Information given
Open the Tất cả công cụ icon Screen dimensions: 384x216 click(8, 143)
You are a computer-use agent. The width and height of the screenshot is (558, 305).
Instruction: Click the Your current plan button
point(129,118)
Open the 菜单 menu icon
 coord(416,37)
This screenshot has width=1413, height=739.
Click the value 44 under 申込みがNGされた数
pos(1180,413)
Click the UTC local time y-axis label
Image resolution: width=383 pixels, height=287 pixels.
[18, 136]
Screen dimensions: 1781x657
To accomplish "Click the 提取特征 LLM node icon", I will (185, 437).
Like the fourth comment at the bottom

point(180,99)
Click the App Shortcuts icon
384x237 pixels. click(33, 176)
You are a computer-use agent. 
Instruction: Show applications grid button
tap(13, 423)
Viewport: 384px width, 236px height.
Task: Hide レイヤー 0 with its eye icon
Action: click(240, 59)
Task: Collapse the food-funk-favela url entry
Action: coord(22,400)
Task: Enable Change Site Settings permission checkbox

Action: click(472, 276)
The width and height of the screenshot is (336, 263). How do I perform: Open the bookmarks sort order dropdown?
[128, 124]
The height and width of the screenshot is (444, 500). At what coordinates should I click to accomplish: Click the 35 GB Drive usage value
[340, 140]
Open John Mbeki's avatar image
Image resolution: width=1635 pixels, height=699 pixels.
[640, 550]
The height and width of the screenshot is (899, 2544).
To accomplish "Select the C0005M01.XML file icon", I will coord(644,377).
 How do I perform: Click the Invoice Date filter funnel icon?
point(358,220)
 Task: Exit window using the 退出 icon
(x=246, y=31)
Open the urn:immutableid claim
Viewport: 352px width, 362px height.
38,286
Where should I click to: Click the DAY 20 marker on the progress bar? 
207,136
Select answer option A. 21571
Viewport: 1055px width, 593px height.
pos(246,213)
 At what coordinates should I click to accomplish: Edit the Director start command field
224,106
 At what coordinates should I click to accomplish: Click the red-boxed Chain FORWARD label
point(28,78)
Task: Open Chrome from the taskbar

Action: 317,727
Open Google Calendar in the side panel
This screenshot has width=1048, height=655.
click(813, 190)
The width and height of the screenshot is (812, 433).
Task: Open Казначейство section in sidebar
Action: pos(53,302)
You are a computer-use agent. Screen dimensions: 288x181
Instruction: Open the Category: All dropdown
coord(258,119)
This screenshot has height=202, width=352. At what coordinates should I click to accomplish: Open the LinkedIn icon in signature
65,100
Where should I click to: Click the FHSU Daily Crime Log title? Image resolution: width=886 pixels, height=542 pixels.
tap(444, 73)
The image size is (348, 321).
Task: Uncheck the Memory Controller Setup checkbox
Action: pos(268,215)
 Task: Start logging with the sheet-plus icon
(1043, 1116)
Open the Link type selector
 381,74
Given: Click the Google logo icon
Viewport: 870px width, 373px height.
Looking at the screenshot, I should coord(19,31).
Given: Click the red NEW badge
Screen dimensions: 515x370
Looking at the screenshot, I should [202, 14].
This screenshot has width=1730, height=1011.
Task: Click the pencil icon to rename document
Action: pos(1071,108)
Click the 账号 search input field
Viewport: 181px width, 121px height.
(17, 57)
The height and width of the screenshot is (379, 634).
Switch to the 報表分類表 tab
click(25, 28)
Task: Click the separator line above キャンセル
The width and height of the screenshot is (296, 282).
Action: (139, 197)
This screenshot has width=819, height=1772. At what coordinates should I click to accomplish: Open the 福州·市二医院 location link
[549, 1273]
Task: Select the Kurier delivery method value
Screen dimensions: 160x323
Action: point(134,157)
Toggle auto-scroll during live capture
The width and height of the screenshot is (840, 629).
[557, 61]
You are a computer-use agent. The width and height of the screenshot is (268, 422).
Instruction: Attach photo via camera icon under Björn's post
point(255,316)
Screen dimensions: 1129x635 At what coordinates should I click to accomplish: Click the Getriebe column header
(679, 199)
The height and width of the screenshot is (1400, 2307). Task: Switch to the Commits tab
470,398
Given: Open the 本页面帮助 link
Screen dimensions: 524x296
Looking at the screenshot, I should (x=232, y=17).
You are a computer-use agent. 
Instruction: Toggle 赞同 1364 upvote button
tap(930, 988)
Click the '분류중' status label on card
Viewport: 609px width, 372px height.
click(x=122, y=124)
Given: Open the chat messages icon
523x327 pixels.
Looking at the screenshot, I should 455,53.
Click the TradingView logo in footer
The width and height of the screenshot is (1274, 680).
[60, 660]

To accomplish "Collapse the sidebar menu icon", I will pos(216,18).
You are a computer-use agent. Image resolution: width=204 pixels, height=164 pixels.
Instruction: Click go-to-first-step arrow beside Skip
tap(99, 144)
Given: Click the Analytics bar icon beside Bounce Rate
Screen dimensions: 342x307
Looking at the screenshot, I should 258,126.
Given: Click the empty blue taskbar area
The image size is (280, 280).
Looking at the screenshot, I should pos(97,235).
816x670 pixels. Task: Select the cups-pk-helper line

The request
Lay out all of the material above as a Markdown table with the columns Row and Line. Number the rows in order and skip blank lines.

Problem solution
| Row | Line |
|---|---|
| 1 | Open the Tất cả công cụ icon Screen dimensions: 384x216 click(8, 143) |
| 2 | You are a computer-use agent. The width and height of the screenshot is (558, 305). |
| 3 | Instruction: Click the Your current plan button |
| 4 | point(129,118) |
| 5 | Open the 菜单 menu icon |
| 6 |  coord(416,37) |
| 7 | This screenshot has width=1413, height=739. |
| 8 | Click the value 44 under 申込みがNGされた数 |
| 9 | pos(1180,413) |
| 10 | Click the UTC local time y-axis label |
| 11 | Image resolution: width=383 pixels, height=287 pixels. |
| 12 | [18, 136] |
| 13 | Screen dimensions: 1781x657 |
| 14 | To accomplish "Click the 提取特征 LLM node icon", I will (185, 437). |
| 15 | Like the fourth comment at the bottom |
| 16 | point(180,99) |
| 17 | Click the App Shortcuts icon |
| 18 | 384x237 pixels. click(33, 176) |
| 19 | You are a computer-use agent.  |
| 20 | Instruction: Show applications grid button |
| 21 | tap(13, 423) |
| 22 | Viewport: 384px width, 236px height. |
| 23 | Task: Hide レイヤー 0 with its eye icon |
| 24 | Action: click(240, 59) |
| 25 | Task: Collapse the food-funk-favela url entry |
| 26 | Action: coord(22,400) |
| 27 | Task: Enable Change Site Settings permission checkbox |
| 28 | Action: click(472, 276) |
| 29 | The width and height of the screenshot is (336, 263). How do I perform: Open the bookmarks sort order dropdown? |
| 30 | [128, 124] |
| 31 | The height and width of the screenshot is (444, 500). At what coordinates should I click to accomplish: Click the 35 GB Drive usage value |
| 32 | [340, 140] |
| 33 | Open John Mbeki's avatar image |
| 34 | Image resolution: width=1635 pixels, height=699 pixels. |
| 35 | [640, 550] |
| 36 | The height and width of the screenshot is (899, 2544). |
| 37 | To accomplish "Select the C0005M01.XML file icon", I will coord(644,377). |
| 38 |  How do I perform: Click the Invoice Date filter funnel icon? |
| 39 | point(358,220) |
| 40 |  Task: Exit window using the 退出 icon |
| 41 | (x=246, y=31) |
| 42 | Open the urn:immutableid claim |
| 43 | Viewport: 352px width, 362px height. |
| 44 | 38,286 |
| 45 | Where should I click to: Click the DAY 20 marker on the progress bar?  |
| 46 | 207,136 |
| 47 | Select answer option A. 21571 |
| 48 | Viewport: 1055px width, 593px height. |
| 49 | pos(246,213) |
| 50 |  At what coordinates should I click to accomplish: Edit the Director start command field |
| 51 | 224,106 |
| 52 |  At what coordinates should I click to accomplish: Click the red-boxed Chain FORWARD label |
| 53 | point(28,78) |
| 54 | Task: Open Chrome from the taskbar |
| 55 | Action: 317,727 |
| 56 | Open Google Calendar in the side panel |
| 57 | This screenshot has width=1048, height=655. |
| 58 | click(813, 190) |
| 59 | The width and height of the screenshot is (812, 433). |
| 60 | Task: Open Казначейство section in sidebar |
| 61 | Action: pos(53,302) |
| 62 | You are a computer-use agent. Screen dimensions: 288x181 |
| 63 | Instruction: Open the Category: All dropdown |
| 64 | coord(258,119) |
| 65 | This screenshot has height=202, width=352. At what coordinates should I click to accomplish: Open the LinkedIn icon in signature |
| 66 | 65,100 |
| 67 | Where should I click to: Click the FHSU Daily Crime Log title? Image resolution: width=886 pixels, height=542 pixels. |
| 68 | tap(444, 73) |
| 69 | The image size is (348, 321). |
| 70 | Task: Uncheck the Memory Controller Setup checkbox |
| 71 | Action: pos(268,215) |
| 72 |  Task: Start logging with the sheet-plus icon |
| 73 | (1043, 1116) |
| 74 | Open the Link type selector |
| 75 |  381,74 |
| 76 | Given: Click the Google logo icon |
| 77 | Viewport: 870px width, 373px height. |
| 78 | Looking at the screenshot, I should coord(19,31). |
| 79 | Given: Click the red NEW badge |
| 80 | Screen dimensions: 515x370 |
| 81 | Looking at the screenshot, I should [202, 14]. |
| 82 | This screenshot has width=1730, height=1011. |
| 83 | Task: Click the pencil icon to rename document |
| 84 | Action: pos(1071,108) |
| 85 | Click the 账号 search input field |
| 86 | Viewport: 181px width, 121px height. |
| 87 | (17, 57) |
| 88 | The height and width of the screenshot is (379, 634). |
| 89 | Switch to the 報表分類表 tab |
| 90 | click(25, 28) |
| 91 | Task: Click the separator line above キャンセル |
| 92 | The width and height of the screenshot is (296, 282). |
| 93 | Action: (139, 197) |
| 94 | This screenshot has width=819, height=1772. At what coordinates should I click to accomplish: Open the 福州·市二医院 location link |
| 95 | [549, 1273] |
| 96 | Task: Select the Kurier delivery method value |
| 97 | Screen dimensions: 160x323 |
| 98 | Action: point(134,157) |
| 99 | Toggle auto-scroll during live capture |
| 100 | The width and height of the screenshot is (840, 629). |
| 101 | [557, 61] |
| 102 | You are a computer-use agent. The width and height of the screenshot is (268, 422). |
| 103 | Instruction: Attach photo via camera icon under Björn's post |
| 104 | point(255,316) |
| 105 | Screen dimensions: 1129x635 At what coordinates should I click to accomplish: Click the Getriebe column header |
| 106 | (679, 199) |
| 107 | The height and width of the screenshot is (1400, 2307). Task: Switch to the Commits tab |
| 108 | 470,398 |
| 109 | Given: Open the 本页面帮助 link |
| 110 | Screen dimensions: 524x296 |
| 111 | Looking at the screenshot, I should (x=232, y=17). |
| 112 | You are a computer-use agent.  |
| 113 | Instruction: Toggle 赞同 1364 upvote button |
| 114 | tap(930, 988) |
| 115 | Click the '분류중' status label on card |
| 116 | Viewport: 609px width, 372px height. |
| 117 | click(x=122, y=124) |
| 118 | Given: Open the chat messages icon |
| 119 | 523x327 pixels. |
| 120 | Looking at the screenshot, I should 455,53. |
| 121 | Click the TradingView logo in footer |
| 122 | The width and height of the screenshot is (1274, 680). |
| 123 | [60, 660] |
| 124 | To accomplish "Collapse the sidebar menu icon", I will pos(216,18). |
| 125 | You are a computer-use agent. Image resolution: width=204 pixels, height=164 pixels. |
| 126 | Instruction: Click go-to-first-step arrow beside Skip |
| 127 | tap(99, 144) |
| 128 | Given: Click the Analytics bar icon beside Bounce Rate |
| 129 | Screen dimensions: 342x307 |
| 130 | Looking at the screenshot, I should 258,126. |
| 131 | Given: Click the empty blue taskbar area |
| 132 | The image size is (280, 280). |
| 133 | Looking at the screenshot, I should pos(97,235). |
| 134 | 816x670 pixels. Task: Select the cups-pk-helper line |